PROBLEM REQUIREMENTS: Only the lines from the one that contains "Open Manage Groups link" through the end of the entries, both included, should be transcribed, exactly and without pictures.

ENTRIES PROVIDED:
···

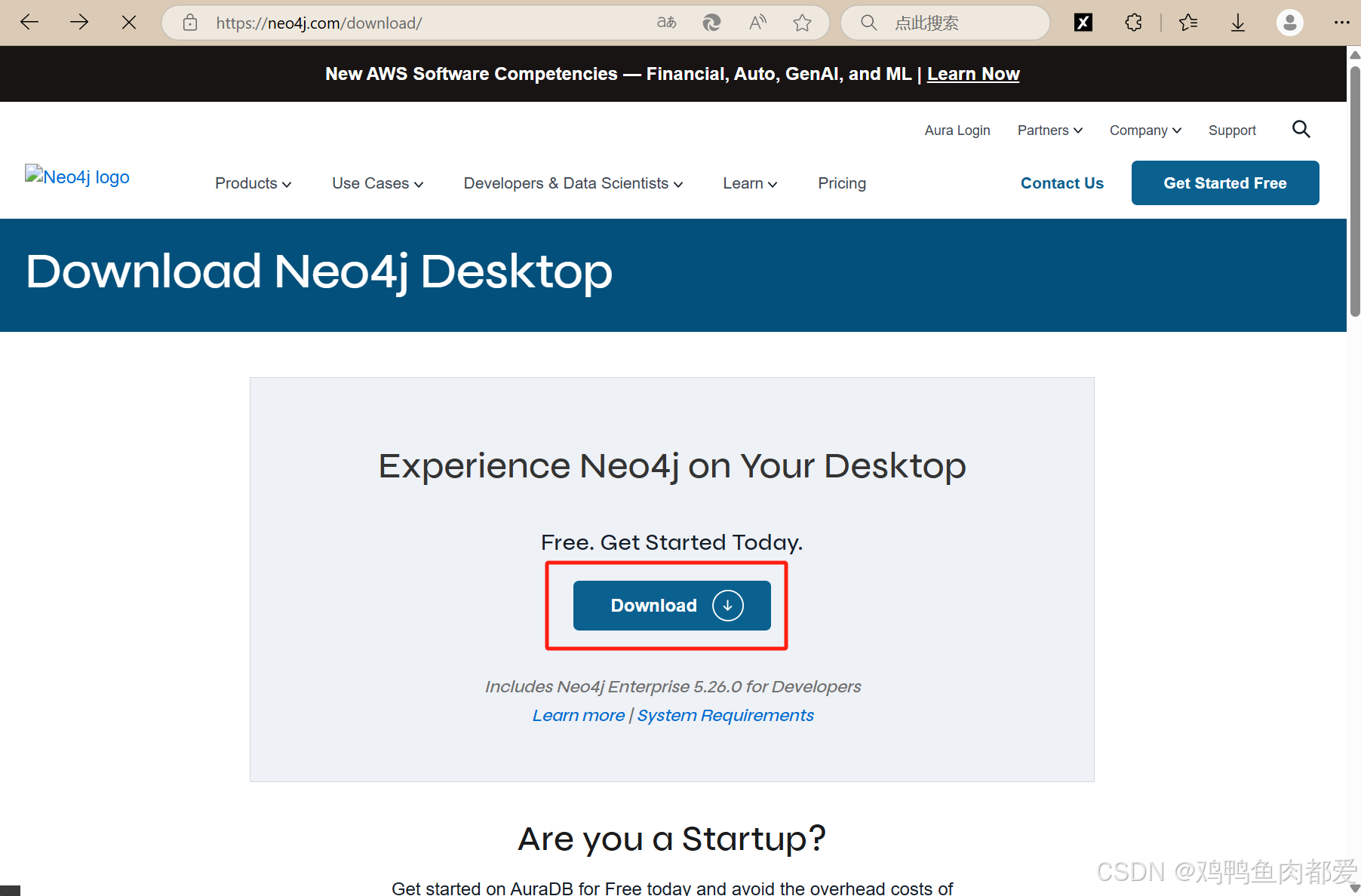Viewport: 1361px width, 896px height.
Task: Click the browser back arrow
Action: [29, 22]
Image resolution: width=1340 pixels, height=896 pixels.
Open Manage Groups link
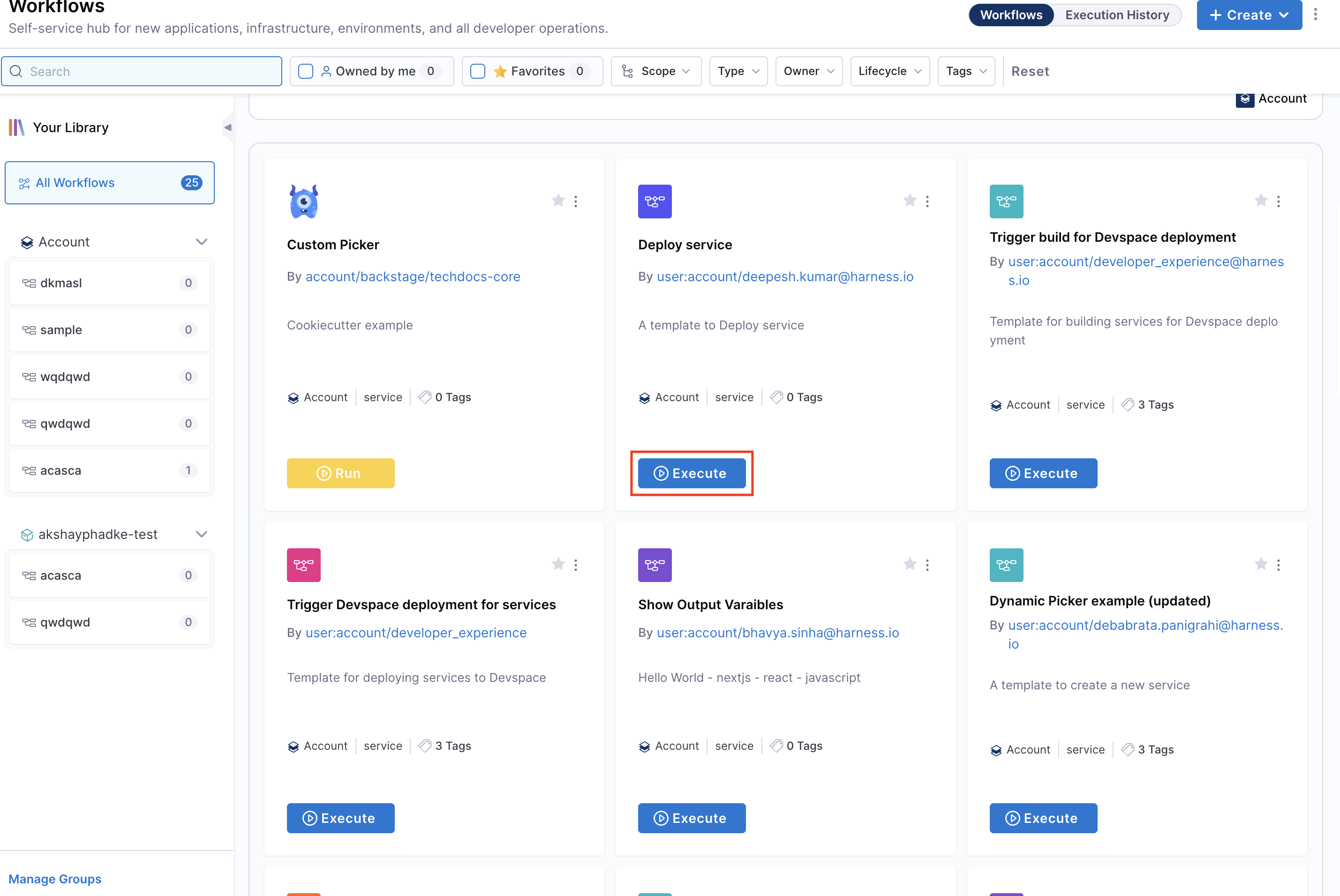click(x=55, y=879)
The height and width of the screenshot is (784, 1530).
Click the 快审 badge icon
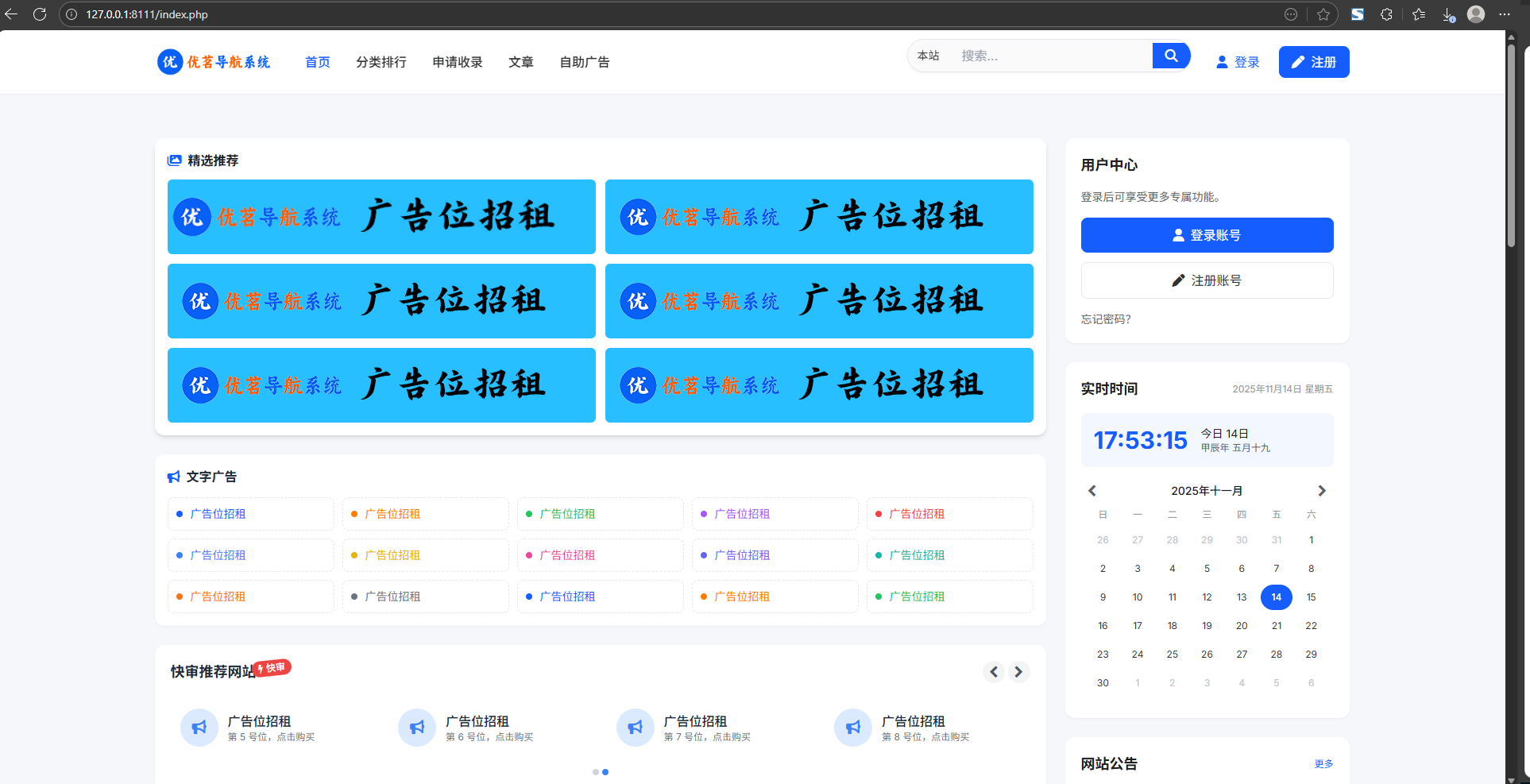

···

RESULT OF THE TASK:
Open Manage Groups link
click(x=55, y=879)
The height and width of the screenshot is (784, 1530).
Click the 快审 badge icon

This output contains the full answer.